Ok, thank you. I will try that tomorrow. Probably set them too low as I need to up the volume to above 20 to get decent audible music. I just want to make sure it is the right thing to do. Want to avoid unnecessary hissing and other possible ill effects.


----------



## aquazi (Dec 24, 2014)

interesting... i have a CAN gateway error with mine on top of your errors....

I have had one annoyance for a while now... the mode button on my wheel kept prompting for the phone to be paired...
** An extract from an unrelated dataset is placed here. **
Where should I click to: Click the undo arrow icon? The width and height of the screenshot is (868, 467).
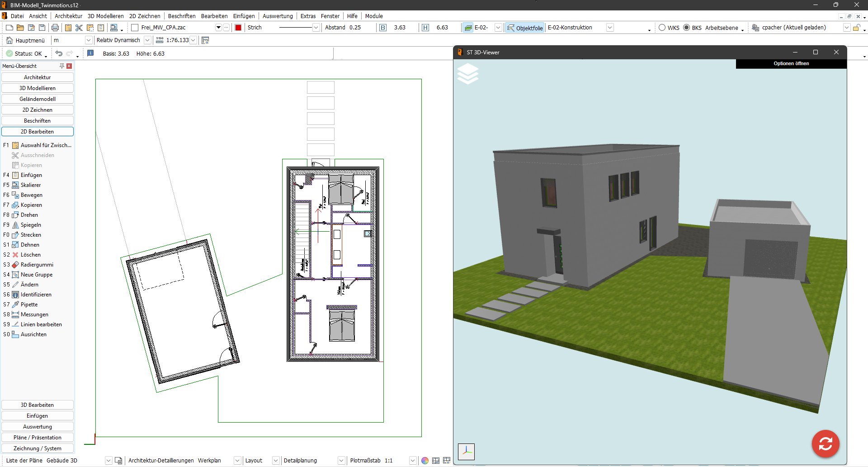pyautogui.click(x=59, y=53)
I managed to eliminate my Telephone error - by coding away the BT in module 77 and module 56.

However i still have errors in my: 
steering wheel (even set it to the old style multifunction!)
CAN gateway
sound system
Radio

The CAN error is: which you dont seem to have!
-------------------------------------------------------------------------------
Address 19: CAN Gateway (J533) Labels: 7N0-907-530-V2.clb
Part No SW: 7N0 907 530 N HW: 1K0 907 951 
Component: J533 Gateway H43 1623 
Revision: H43 Serial number: 011111F1001040
Coding: 354101
Shop #: WSC 01236 758 00200
VCID: 3B7347AEBA12CAC68EF-806E

1 Fault Found:
01304 - Radio 
004 - No Signal/Communication
Freeze Frame:
Fault Status: 01100100
Fault Priority: 2
Fault Frequency: 1
Reset counter: 50
Mileage: 36182 km
Time Indication: 0
Date: 2015.03.06
Time: 18:20:42


----------



## Sophus (Apr 26, 2013)

You need to remove Radio and Navigation from your CAN gateway. If you want them gone. The reason the error didn't show in my log is that I already had unchecked them when I did the scan.


----------



## N6SSA (Mar 29, 2009)

I have replaced my standard radio with an Android head unit. Amongst the VCDS errors now showing (most of which I don't think relate to the radio) are

Address 19: CAN Gateway
01304 Radio No signal/ Communication - Intermittent
and
Address:47: Sound System
16349 Control Module - Error in Output Stage 014 - Defective - Intermittent

I am not 100% certain that the second error is new.

I saw the mention of removing Radio from the CAN Gateway. How is this done?

Is it likely that the second error is related?

Everything seems to work OK, but would like to clear the errors. Neither of these will will clear with VCDS (I have full version) , unless I'm doing it wrong!.Thanks very much.


----------



## MT-V6 (Jan 11, 2015)

The second error looks like a typical failed Bose amp (if you have Bose)

To remove items from the gateway, open the module and untick radio from the installation list


----------